The NIPT assays used by Sonic are designed to provide a very clear indication regarding the probability of the developing fetus having, or not having, a specific chromosome disorder. In more than 99% of women tested, we are able to provide a very clear indication either way.
However, in a small number of instances, it may not be possible to provide a very clear answer.
Rather than provide a vague probability of there being a chromosome disorder, we do not report a probability for that disorder. We prefer to not provide an assessment rather than provide an uncertain one. We may be unable to provide an assessment for all conditions considered in the test, or for only some of the conditions.
There are various reasons why NIPT cannot provide a clear answer for one or more of the questions being asked by the requesting doctor:
• There may be insufficient fetal DNA present for an assessment about a specific disorder. Some conditions may be harder to resolve than others.
• There may be uncommon harmless variations in the DNA from either mother or fetus that interfere with the assessment for a given disorder.
• The placenta may have a mixture of normal and abnormal DNA that differs from that of the fetus, and make it impossible to provide a confident answer regarding a specific disorder.
If NIPT is unable to provide an assessment for the trisomies 21, 18 and 13, after the first collection (or after a second collection, if recommended by the laboratory), Sonic Genetics will refund the cost of the test upon request. This refund is limited to patients who have paid Sonic directly and can only be made to the credit card holder. Such patients should contact us on 1800 010 447 to request a refund and advise us of their credit card details that they used to book the test.
We do not provide a refund if the NIPT provides a result for the three trisomies but is unable to provide a result for sex chromosome aneuploidy or fetal sex. The primary purpose of Sonic’s NIPT is to detect the three common trisomies. The provision of results for fetal sex or sex chromosome aneuploidies are optional extras for which there is no additional fee.
Tests can be cancelled by phoning us on 1800 010 447. If the test has not been completed, the test process will be ceased and no result issued.
If the test has been completed, we are obliged to issue the report to the requesting clinician, who is then responsible for the further management of the report.
Depending on the stage at which the test is cancelled, the payment for NIPT may be refunded in part or in full; this is at the discretion of the laboratory, as costs may have already been incurred.

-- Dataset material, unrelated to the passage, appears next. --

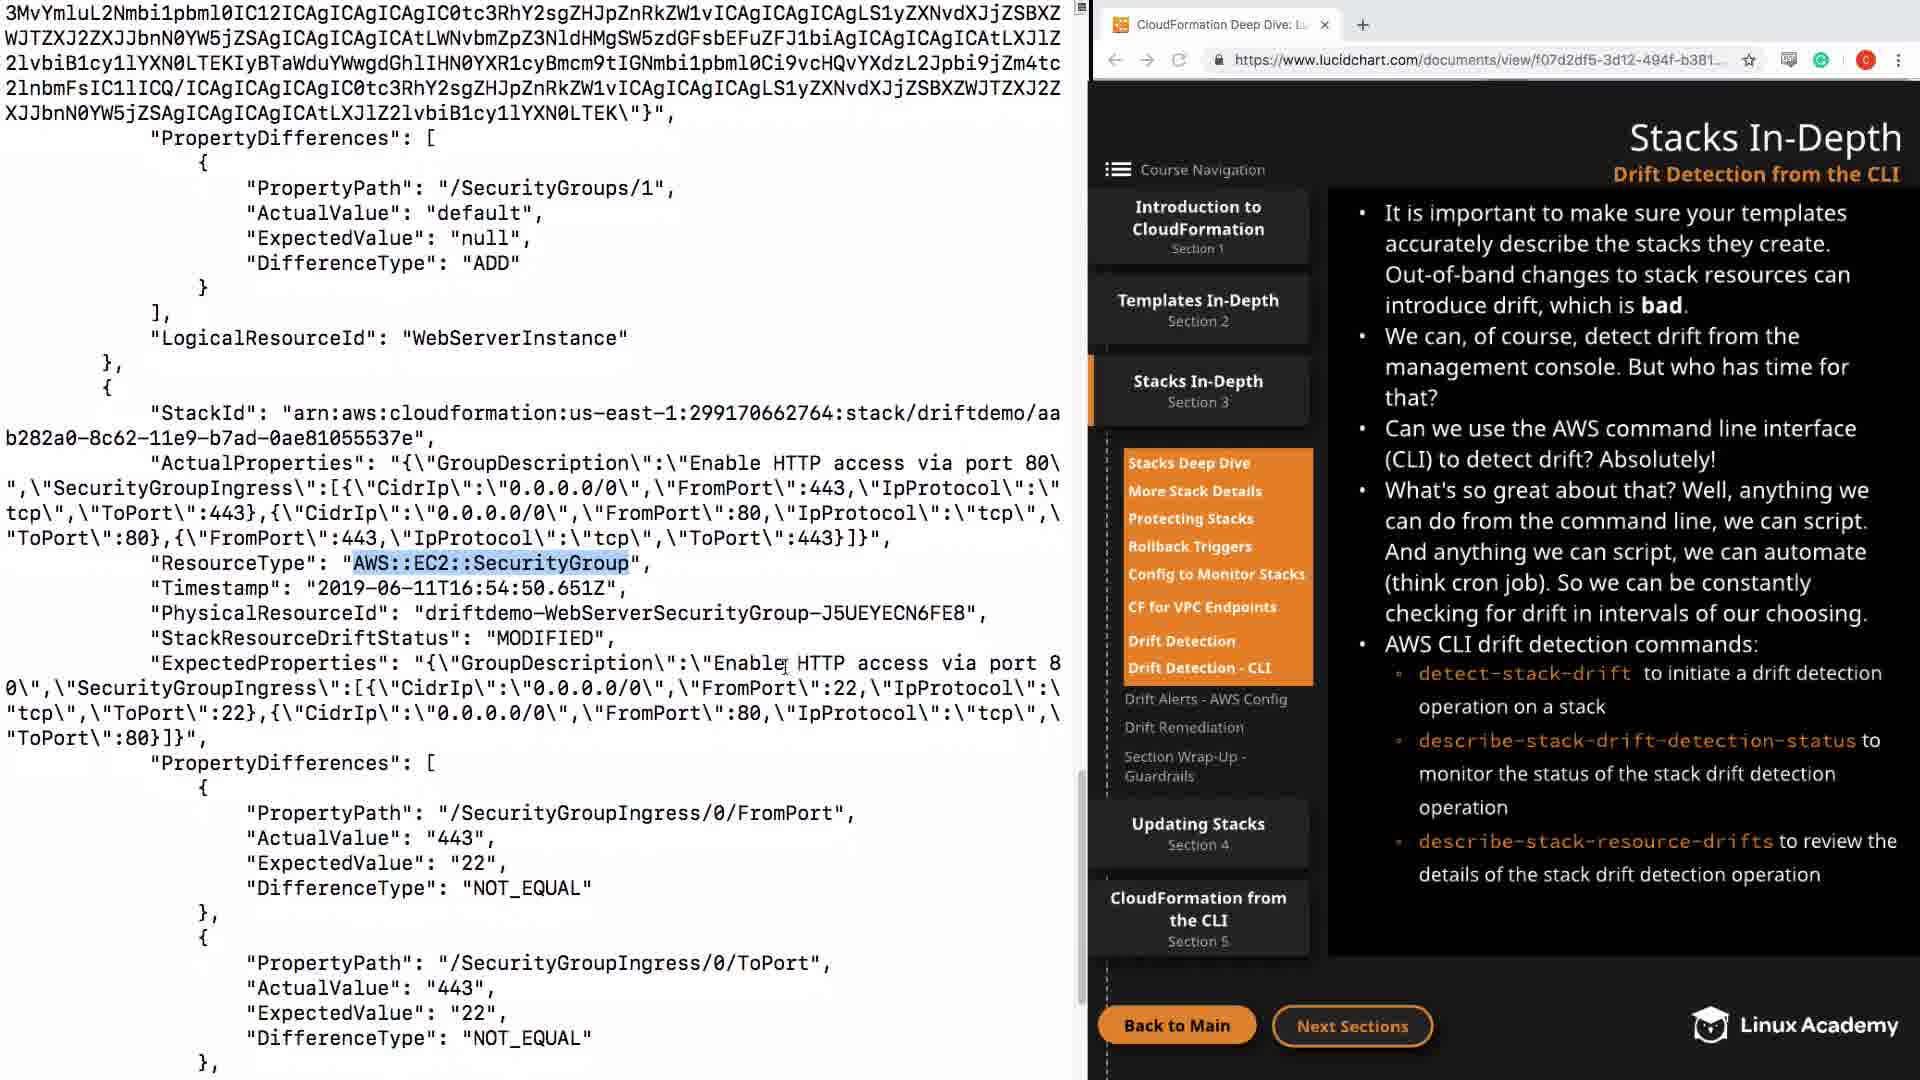Click the browser URL address field
1920x1080 pixels.
pyautogui.click(x=1478, y=60)
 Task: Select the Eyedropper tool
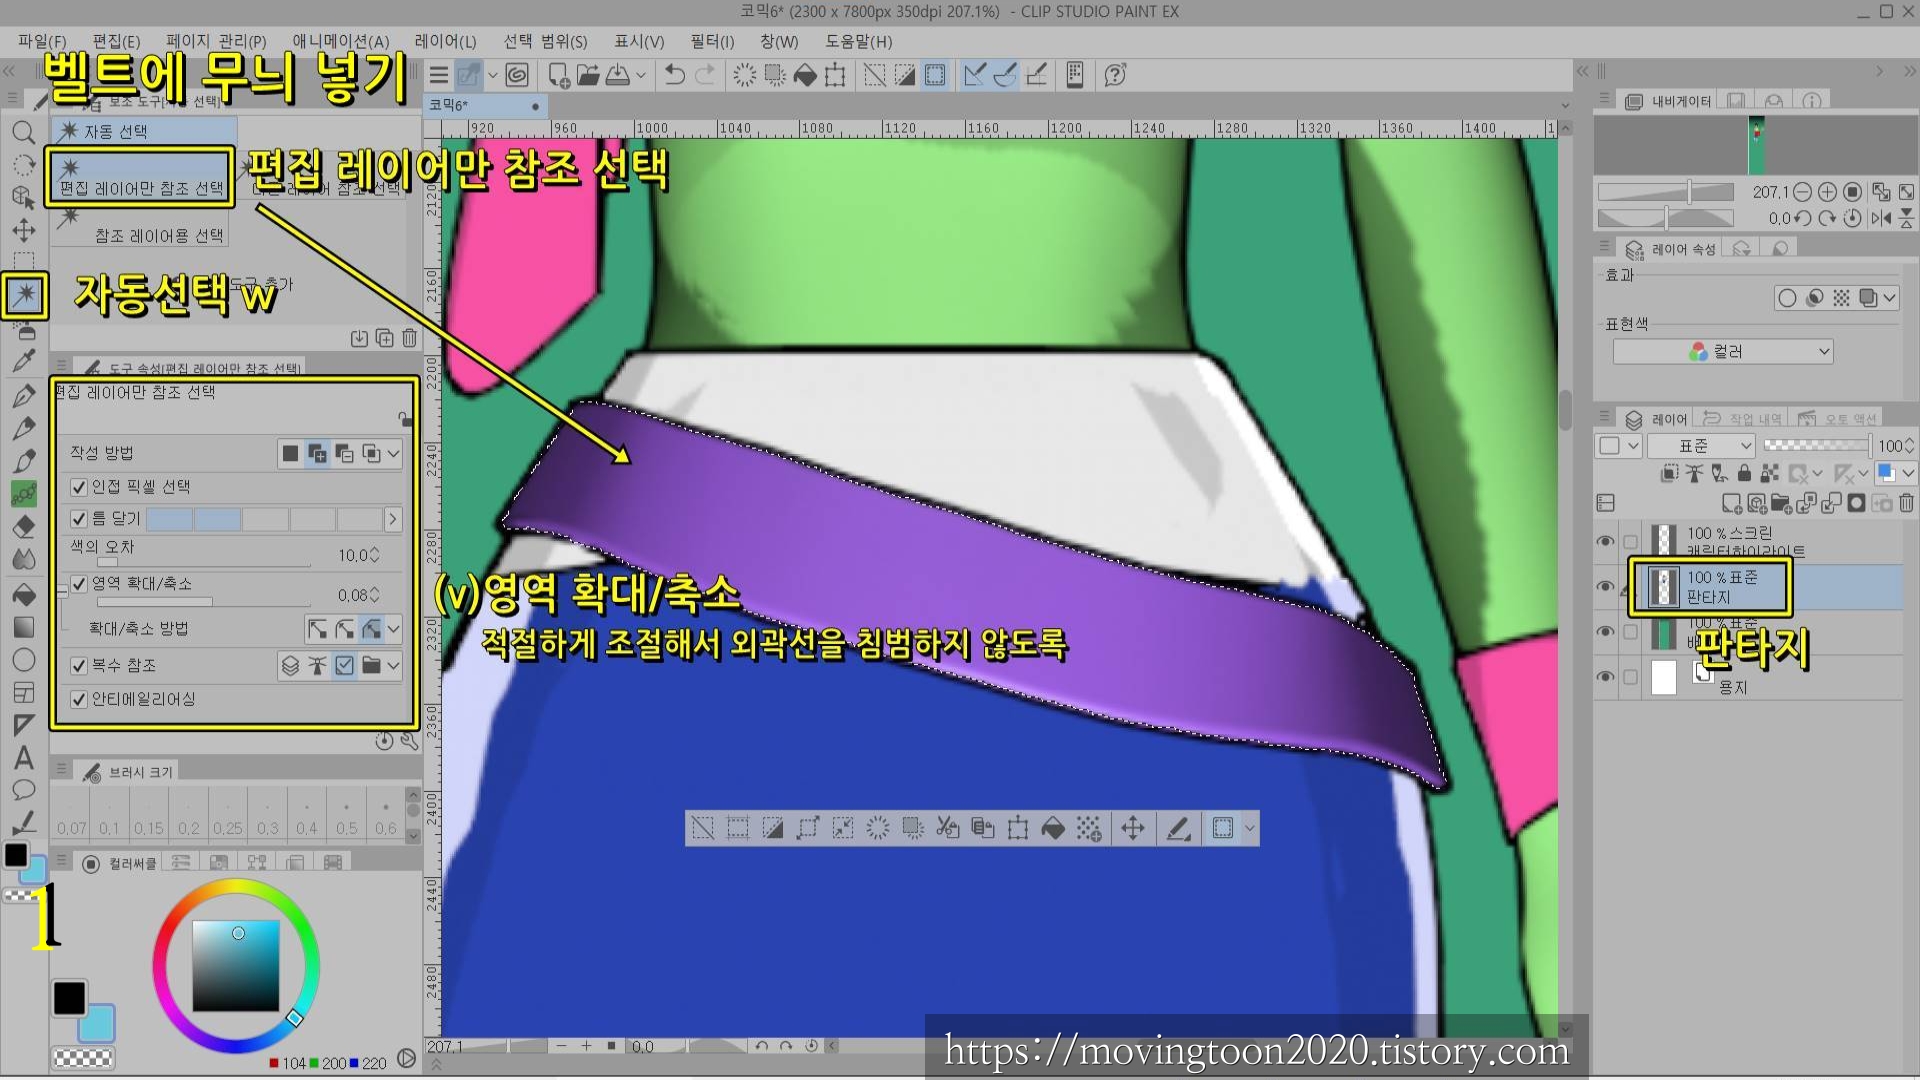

Over 20 years ago, it was recognised that DNA fragments in the maternal plasma came from both the mother and fetus. Since then, numerous technical strategies have been developed to analyse the DNA and provide information regarding the genetic status of the fetus. Not all types of NIPT are available in Australia, or are provided by an accredited laboratory in Australia. We recommend that doctors request NIPT only from an accredited provider who can provide documentation of the clinical accuracy of the test.